In the universities where I have studied (Howard, Lincoln, Columbia and Pennsylvania), I have always made the team, won my colours, and if not Champion. I have often been champion of the mile race…there is no reason why the West African colonies should not be represented in the Olympic Games.” The colonial authorities refused to grant him the permission. Zik’s letter today, however, remains in the British National archives. There is a place reserved in our human hearts for those who seek valour in our names. And we cheer them for the vicarious pleasure of being there in real time with them. Their triumphs become our triumphs, their losses, ours; and we feel the pain deep in the marrow at every loss. That was what many felt – a pain in the marrow – when the Eagles lost that friendly match in Jacksonville, on a 2-1 final score to the advantage of the US team. In the 31st minute of play, Jozzy Altidore converted a cross from Fabian Jonson, to put the US National team in the lead. A second-half run by Micheal Bradley, placed a through pass in the thirty-yard again for Altidore to make a deadly finish.

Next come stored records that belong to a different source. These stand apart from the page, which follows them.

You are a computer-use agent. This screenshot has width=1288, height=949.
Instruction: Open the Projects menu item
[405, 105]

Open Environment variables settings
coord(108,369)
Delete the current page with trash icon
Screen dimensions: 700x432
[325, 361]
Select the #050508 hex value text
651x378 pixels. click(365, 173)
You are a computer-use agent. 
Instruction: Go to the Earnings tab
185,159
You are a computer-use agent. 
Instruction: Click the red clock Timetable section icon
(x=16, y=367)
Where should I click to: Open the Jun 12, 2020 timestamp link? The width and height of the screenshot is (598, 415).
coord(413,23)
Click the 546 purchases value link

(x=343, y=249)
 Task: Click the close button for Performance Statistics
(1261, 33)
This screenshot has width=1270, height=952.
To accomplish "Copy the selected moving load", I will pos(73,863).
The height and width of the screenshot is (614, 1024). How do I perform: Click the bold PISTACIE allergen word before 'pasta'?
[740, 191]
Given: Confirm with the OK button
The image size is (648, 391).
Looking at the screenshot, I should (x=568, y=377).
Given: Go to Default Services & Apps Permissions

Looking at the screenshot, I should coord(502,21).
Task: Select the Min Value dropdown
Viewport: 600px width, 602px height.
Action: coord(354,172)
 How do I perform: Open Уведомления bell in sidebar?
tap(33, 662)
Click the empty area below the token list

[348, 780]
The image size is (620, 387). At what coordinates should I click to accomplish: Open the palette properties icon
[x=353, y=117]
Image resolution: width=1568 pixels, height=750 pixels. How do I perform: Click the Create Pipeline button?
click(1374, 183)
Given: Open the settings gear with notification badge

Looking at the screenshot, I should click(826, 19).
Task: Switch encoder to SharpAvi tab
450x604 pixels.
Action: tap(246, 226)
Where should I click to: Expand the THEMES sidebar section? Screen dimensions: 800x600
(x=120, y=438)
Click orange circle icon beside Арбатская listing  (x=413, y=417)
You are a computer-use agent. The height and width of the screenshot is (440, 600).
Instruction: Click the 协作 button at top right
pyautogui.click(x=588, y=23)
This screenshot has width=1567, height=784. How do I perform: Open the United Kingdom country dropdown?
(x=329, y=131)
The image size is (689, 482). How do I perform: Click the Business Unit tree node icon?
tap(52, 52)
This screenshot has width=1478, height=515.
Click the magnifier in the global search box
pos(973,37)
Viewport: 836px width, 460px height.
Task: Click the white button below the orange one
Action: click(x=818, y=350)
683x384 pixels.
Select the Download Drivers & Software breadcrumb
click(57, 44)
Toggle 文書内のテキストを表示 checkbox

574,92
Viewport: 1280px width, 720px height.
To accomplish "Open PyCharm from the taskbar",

Nigerians looked unfazed. They continued to play their game. Emenike came in about twenty minutes to the end of the match, and his quick moves sharpened the edge of the Nigerian attack. It was Emenike’s flash-move; a quick run and dribble, perfectly executed, that placed the ball for Victor Moses to finish. Moses was tackled in the penalty box, and the result was a penalty which he very deftly converted. It was an unsatisfactory result for Nigerians. The boys played badly, many have said. Too slow to rally, others have said. Stephen Keshi is a fuckuper, you now hear, because he dropped some fine players and took Yobo instead in his final world cup team list. “What is he thinking? Yobo is finished!” He is liable to screw up things in defence when the crunch time comes . Well, that crunch time has come. The Eagles have landed in Brazil. Friday, the opening matches between Brazil and Croatia kicked off the 2014 FIFA World Cup. But let me say this: the Eagles played a good game in Jacksonville. I think they played to plan. I think they did not play to win.
There was something very noticeable about the players: it was the deft footwork; a sharpness to their ball control. I think the defence needs work, and the attack a bit more oomph! But in all, they’re still the Eagles: there is deadly calm to their game; a sort of un-rushed ease that deceives and wears out their opponents. I believe the Eagles can fly.
My twelve years old son put it even in sharper perspective after the friendly in Jacksonville: the Eagles did not lose, they gave Americans something to cheer about. But tomorrow, as they file out for their first game of the real event, we are likely to see a different Eagles. They know what is at stake; that for the psyche of a country battered by corruption, Political chicanery, and Boko Haram, only victory can sweeten things; they know that this is the only time we wear our Nigerian hearts on the sleeves. I believe they will win. Go Eagles.